ACTION ITEM: Set down the whole listing verbatim.

# # #

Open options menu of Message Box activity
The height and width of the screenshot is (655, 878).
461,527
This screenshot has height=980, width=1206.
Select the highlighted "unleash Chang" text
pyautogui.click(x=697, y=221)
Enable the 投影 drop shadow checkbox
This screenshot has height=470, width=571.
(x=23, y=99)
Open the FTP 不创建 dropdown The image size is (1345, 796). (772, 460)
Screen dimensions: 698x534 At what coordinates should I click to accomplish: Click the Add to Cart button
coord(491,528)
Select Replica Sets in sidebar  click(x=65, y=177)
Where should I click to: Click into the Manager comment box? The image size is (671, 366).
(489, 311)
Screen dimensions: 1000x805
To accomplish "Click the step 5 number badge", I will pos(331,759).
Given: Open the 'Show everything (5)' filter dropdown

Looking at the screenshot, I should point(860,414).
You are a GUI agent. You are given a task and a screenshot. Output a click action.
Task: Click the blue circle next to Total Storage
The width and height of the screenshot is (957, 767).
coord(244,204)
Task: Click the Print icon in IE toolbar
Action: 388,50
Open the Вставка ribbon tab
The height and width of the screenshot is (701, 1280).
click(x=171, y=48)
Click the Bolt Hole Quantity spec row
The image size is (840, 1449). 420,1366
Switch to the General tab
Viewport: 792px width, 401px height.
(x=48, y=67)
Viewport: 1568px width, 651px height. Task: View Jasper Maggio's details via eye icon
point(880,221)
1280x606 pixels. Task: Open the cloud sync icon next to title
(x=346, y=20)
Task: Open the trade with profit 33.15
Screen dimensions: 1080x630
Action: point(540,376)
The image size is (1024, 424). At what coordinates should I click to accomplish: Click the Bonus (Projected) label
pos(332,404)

# # #

OUTPUT:
Open options menu of Message Box activity
The height and width of the screenshot is (655, 878).
461,527
This screenshot has height=980, width=1206.
Select the highlighted "unleash Chang" text
pyautogui.click(x=697, y=221)
Enable the 投影 drop shadow checkbox
This screenshot has height=470, width=571.
(x=23, y=99)
Open the FTP 不创建 dropdown The image size is (1345, 796). (772, 460)
Screen dimensions: 698x534 At what coordinates should I click to accomplish: Click the Add to Cart button
coord(491,528)
Select Replica Sets in sidebar  click(x=65, y=177)
Where should I click to: Click into the Manager comment box? The image size is (671, 366).
(489, 311)
Screen dimensions: 1000x805
To accomplish "Click the step 5 number badge", I will pos(331,759).
Given: Open the 'Show everything (5)' filter dropdown

Looking at the screenshot, I should point(860,414).
You are a GUI agent. You are given a task and a screenshot. Output a click action.
Task: Click the blue circle next to Total Storage
The width and height of the screenshot is (957, 767).
coord(244,204)
Task: Click the Print icon in IE toolbar
Action: 388,50
Open the Вставка ribbon tab
The height and width of the screenshot is (701, 1280).
click(x=171, y=48)
Click the Bolt Hole Quantity spec row
The image size is (840, 1449). 420,1366
Switch to the General tab
Viewport: 792px width, 401px height.
(x=48, y=67)
Viewport: 1568px width, 651px height. Task: View Jasper Maggio's details via eye icon
point(880,221)
1280x606 pixels. Task: Open the cloud sync icon next to title
(x=346, y=20)
Task: Open the trade with profit 33.15
Screen dimensions: 1080x630
Action: point(540,376)
The image size is (1024, 424). At what coordinates should I click to accomplish: Click the Bonus (Projected) label
pos(332,404)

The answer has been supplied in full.